Tags
black journalists, black sportswriters, Clarion-Ledger, Eddie Robinson, Jerry Rice, Roscoe Nance, sportswriters, SWAC, USA Today, Willie Totten
I decided to mark the last day of Black History Month with a spotlight on my dad, Roscoe Nance,the first black sportswriter to work at a daily newspaper in Mississippi.
My dad wrote his way into history in 1978, when he joined the staff of the Clarion-Ledger in Jackson.
DISCLAIMER: In true reporter fashion, I trusted the statement, but still had to verify. So I asked my dad how he knew he held this distinction.

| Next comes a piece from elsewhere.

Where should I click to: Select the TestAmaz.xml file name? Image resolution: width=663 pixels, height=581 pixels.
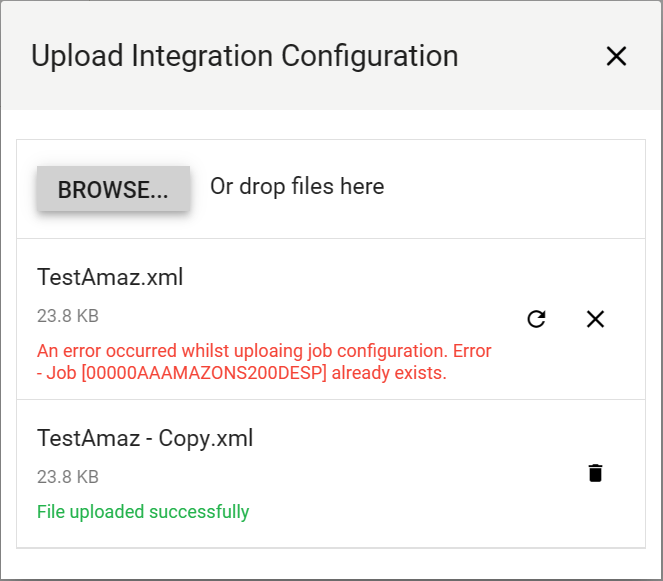tap(110, 277)
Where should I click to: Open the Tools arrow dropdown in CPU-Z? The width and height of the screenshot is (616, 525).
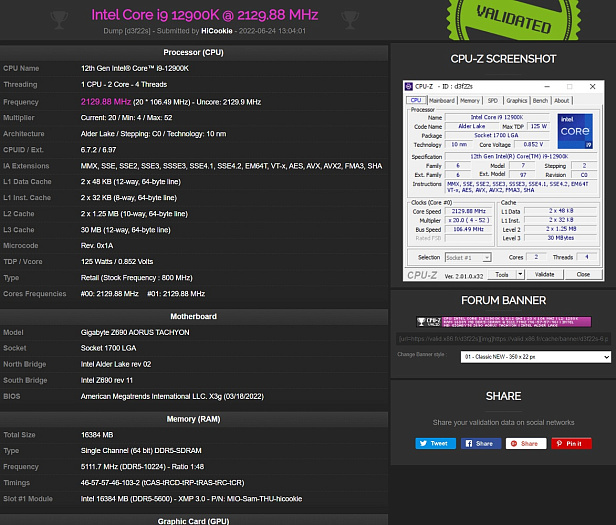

“Well,” he said. “I knew the Clarion-Ledger had never had a black sportswriter and none of the other smaller towns would have been progressive enough to do it.”

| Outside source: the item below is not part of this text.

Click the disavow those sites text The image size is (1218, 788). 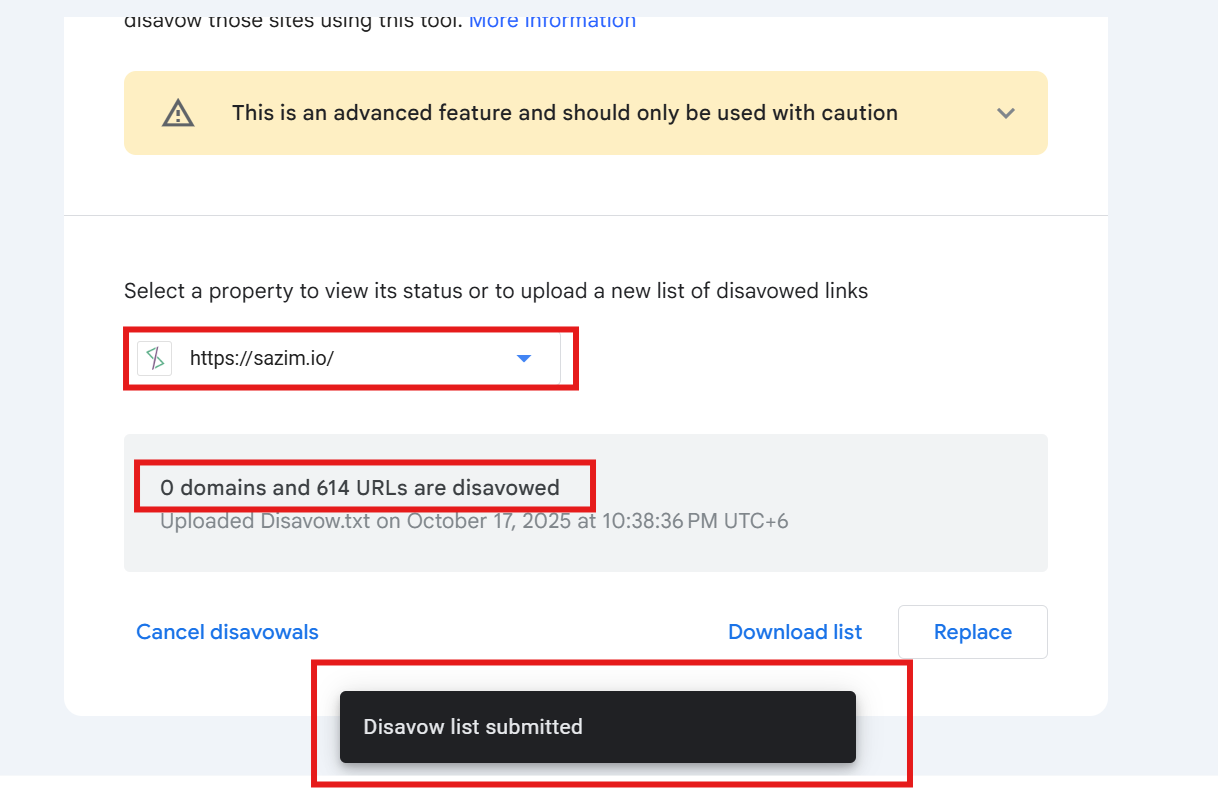(x=290, y=20)

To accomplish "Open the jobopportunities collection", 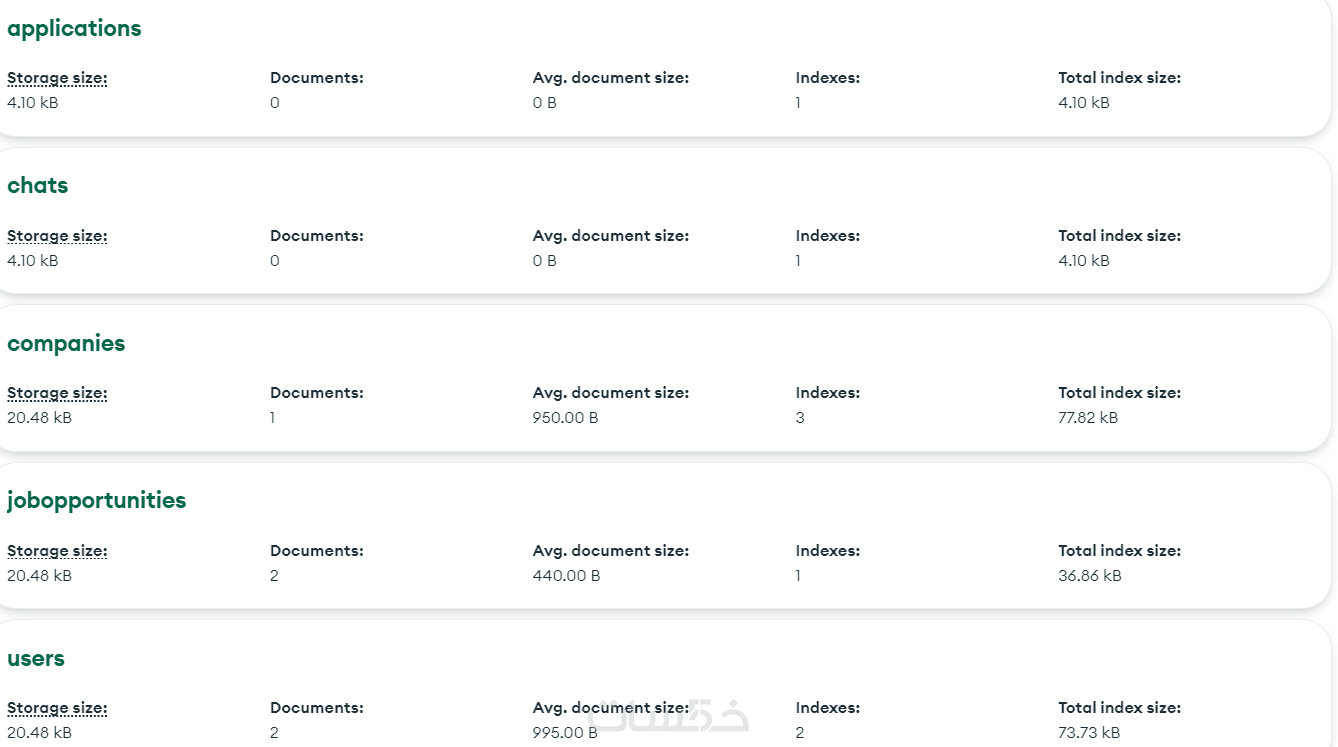I will click(x=96, y=501).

Jackson is Mississippi’s capital and its largest city.
While at the Clarion-Ledger my dad covered the Southwestern Athletic Conference– commonly known as the SWAC– “at a time when the conference’s member institutions were largely ignored by the mainstream media.”
To say my dad was is a sportswriter is correct, but that statement fails to capture the impact he had on journalism. He brought a depth and breadth to coverage of black college sports that had never before been seen. And in effect, he ended up chronicling the making of legends, such as an amazing wide receiver from Crawford, Miss., who few knew about or paid attention to: Jerry Rice.

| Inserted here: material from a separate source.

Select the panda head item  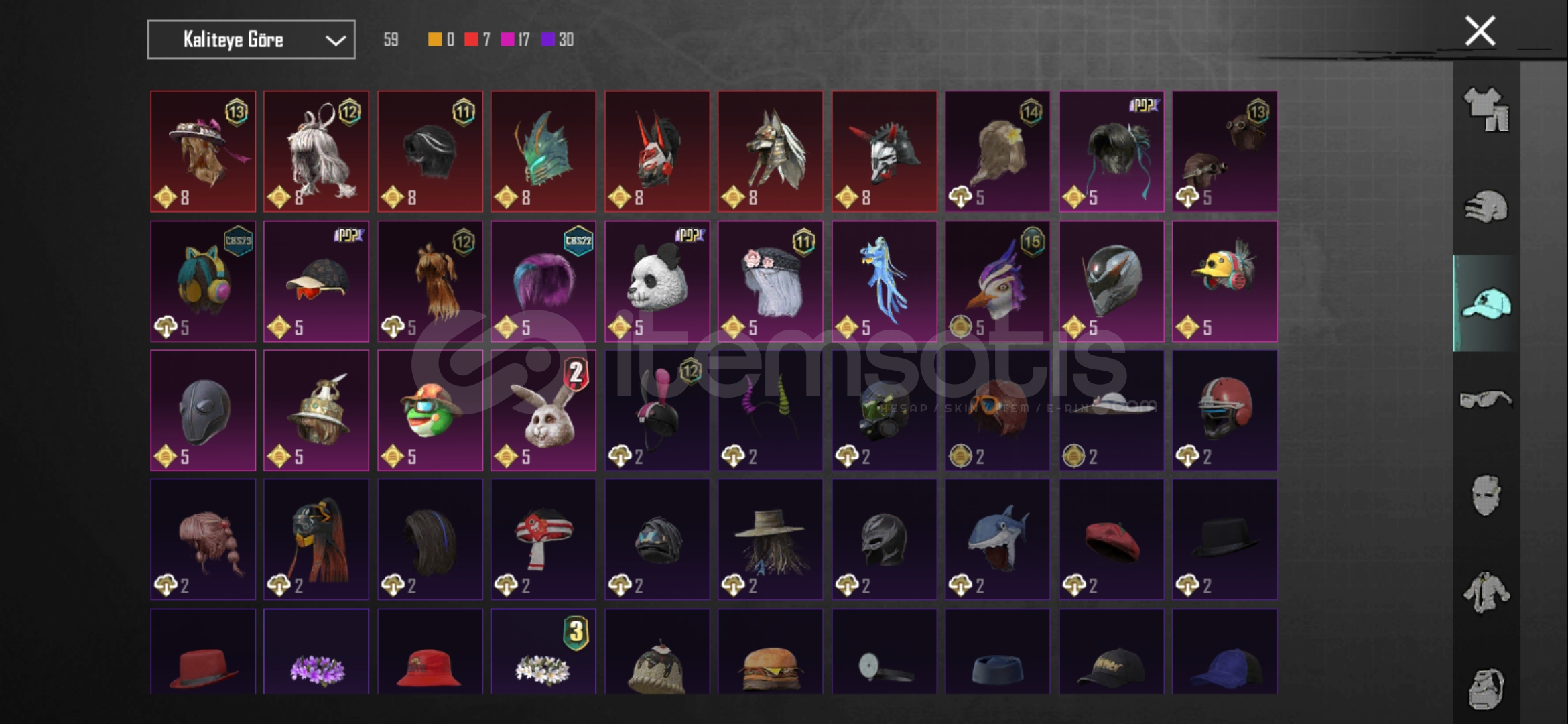click(657, 281)

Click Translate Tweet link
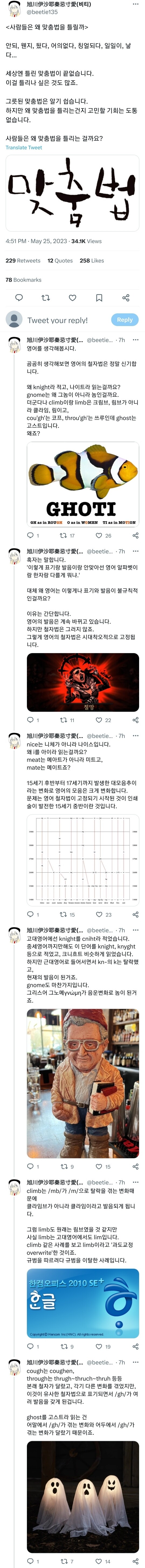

I was a toddler in April 1985 when I went with my dad to Rice’s brother’s apartment in Jackson where they watched the NFL Draft on TV. By the end of the day Rice would be a San Francisco 49er. By the end of the decade he would be one of football’s most hailed players.
My dad left Jackson in 1985 and joined the staff of USA Today, where he covered soccer and later on the NBA. He continued to write about black college sports and in 2007 he wrote the obituary for for Grambling State University football coach Eddie Robinson.
Over the span of his journalism career, my dad established himself as an expert in black college sports and helped establish the SWAC Alumni Association, which recognizes and honors SWAC athletes.
I’m still floored by the fact that my dad was a trailblazer just 34 years ago–but not any less proud. Societal change can be, and often is, very protracted. And it’s often the most unexpected people who life chooses to usher a revolution. In this case it was my dad.